Generating random correlation matrices with constraints
I.H. van der Brug (TU Delft - Electrical Engineering, Mathematics and Computer Science)
D. Kurowicka – Mentor (TU Delft - Applied Probability)
Nestor Parolya – Graduation committee member (TU Delft - Statistics)
More Info
expand_more
Other than for strictly personal use, it is not permitted to download, forward or distribute the text or part of it, without the consent of the author(s) and/or copyright holder(s), unless the work is under an open content license such as Creative Commons.
Abstract
Correlation matrices play a central role in multivariate modelling across fields such as finance and statistics. However, generating valid correlation matrices, remains a non-trivial problem due to the global positive definiteness condition they must satisfy. This thesis investigates two methods for generating correlation matrices, with extensions on how to control or influence the average correlation. The first method relies on square root decomposition of the correlation matrix, parametrizing it as the product of a matrix with unit-norm rows and its transpose. A recent extension of this by Tuitman et al. is explored, which enables the generation of matrices with a fixed average correlation. This is achieved through iterative construction of the decomposition, ensuring the weighted sum of vectors has a prescribed norm, corresponding to the target average correlation. The algorithms geometric structure, feasibility conditions, and statistical properties are analysed.
The second method is based on the C-vine construction using partial correlations, as introduced by Joe and Kurowicka. There exists a one-to-one mapping from a set of partial correlations to a full correlation matrix. This approach parametrizes the matrix through a structured sequence of partial correlations. The distribution from which these partial correlations are sampled can be adjusted to achieve specific properties in the resulting matrices, for example using specific Beta distributions we obtain matrices following the LKJ distribution. The extension by Joe and Kurowicka is investigated, which allows the expected value of each correlation to be fixed across samples.
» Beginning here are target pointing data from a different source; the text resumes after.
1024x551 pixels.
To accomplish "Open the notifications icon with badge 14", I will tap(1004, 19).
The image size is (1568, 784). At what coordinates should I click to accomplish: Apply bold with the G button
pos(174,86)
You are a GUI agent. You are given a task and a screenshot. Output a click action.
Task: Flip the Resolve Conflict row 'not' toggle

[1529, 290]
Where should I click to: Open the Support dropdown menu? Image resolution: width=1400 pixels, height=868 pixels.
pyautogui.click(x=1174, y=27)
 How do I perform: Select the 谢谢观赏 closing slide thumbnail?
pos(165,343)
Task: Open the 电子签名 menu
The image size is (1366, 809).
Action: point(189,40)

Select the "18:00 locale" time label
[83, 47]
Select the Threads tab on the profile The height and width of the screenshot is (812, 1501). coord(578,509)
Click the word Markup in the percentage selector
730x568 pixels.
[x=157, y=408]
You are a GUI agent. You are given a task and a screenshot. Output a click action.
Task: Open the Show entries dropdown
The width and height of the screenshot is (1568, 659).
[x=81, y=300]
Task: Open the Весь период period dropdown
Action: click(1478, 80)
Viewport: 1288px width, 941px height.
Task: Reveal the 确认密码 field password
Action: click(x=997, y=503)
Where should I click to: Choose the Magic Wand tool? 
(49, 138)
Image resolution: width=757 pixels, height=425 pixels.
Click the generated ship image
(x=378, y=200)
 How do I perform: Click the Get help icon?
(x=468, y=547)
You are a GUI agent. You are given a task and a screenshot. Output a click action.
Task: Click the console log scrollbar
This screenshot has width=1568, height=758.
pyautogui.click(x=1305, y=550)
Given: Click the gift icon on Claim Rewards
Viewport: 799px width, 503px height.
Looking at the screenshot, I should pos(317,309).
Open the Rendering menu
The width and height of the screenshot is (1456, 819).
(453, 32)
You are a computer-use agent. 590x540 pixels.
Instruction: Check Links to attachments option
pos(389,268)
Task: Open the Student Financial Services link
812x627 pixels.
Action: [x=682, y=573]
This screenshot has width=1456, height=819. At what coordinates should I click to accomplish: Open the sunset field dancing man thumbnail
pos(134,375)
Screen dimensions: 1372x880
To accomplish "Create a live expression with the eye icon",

A comparison of both methods is provided in terms of construction, flexibility, numerical stability, and statistical properties of the resulting matrices. While the square root decomposition method offers strict per-matrix control over the average correlation, the C-vine approach provides greater flexibility, enabling finer control over marginal distributions. The thesis concludes with a discussion on practical trade-offs and potential directions for future work.